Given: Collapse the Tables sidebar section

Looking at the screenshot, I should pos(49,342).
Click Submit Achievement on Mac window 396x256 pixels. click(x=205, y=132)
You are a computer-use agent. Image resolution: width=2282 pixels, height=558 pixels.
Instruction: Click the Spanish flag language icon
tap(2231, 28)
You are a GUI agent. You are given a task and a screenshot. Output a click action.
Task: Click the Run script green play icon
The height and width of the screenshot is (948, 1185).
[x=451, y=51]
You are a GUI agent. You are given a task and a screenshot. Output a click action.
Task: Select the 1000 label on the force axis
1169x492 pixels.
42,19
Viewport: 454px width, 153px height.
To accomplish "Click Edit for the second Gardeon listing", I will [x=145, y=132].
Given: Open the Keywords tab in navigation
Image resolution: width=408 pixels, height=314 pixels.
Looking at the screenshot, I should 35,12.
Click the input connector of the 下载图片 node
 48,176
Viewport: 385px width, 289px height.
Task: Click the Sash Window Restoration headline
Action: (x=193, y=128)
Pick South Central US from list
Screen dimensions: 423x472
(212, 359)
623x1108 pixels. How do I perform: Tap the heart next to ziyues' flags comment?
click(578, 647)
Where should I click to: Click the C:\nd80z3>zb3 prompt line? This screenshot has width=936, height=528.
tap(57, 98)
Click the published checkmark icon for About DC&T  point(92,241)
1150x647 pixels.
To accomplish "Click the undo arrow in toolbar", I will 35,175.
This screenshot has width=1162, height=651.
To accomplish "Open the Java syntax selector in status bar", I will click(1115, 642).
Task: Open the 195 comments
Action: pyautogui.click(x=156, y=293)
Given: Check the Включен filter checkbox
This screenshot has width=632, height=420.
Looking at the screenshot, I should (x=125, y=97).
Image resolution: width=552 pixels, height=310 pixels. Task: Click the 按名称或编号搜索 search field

• TASK OBJECTIVE: Copy, exactly and only, the lines above that begin with the one containing "Click the input connector of the 下载图片 node" and finish with the one containing "1150x647 pixels.".

• EXERCISE ANSWER:
Click the input connector of the 下载图片 node
 48,176
Viewport: 385px width, 289px height.
Task: Click the Sash Window Restoration headline
Action: (x=193, y=128)
Pick South Central US from list
Screen dimensions: 423x472
(212, 359)
623x1108 pixels. How do I perform: Tap the heart next to ziyues' flags comment?
click(578, 647)
Where should I click to: Click the C:\nd80z3>zb3 prompt line? This screenshot has width=936, height=528.
tap(57, 98)
Click the published checkmark icon for About DC&T  point(92,241)
1150x647 pixels.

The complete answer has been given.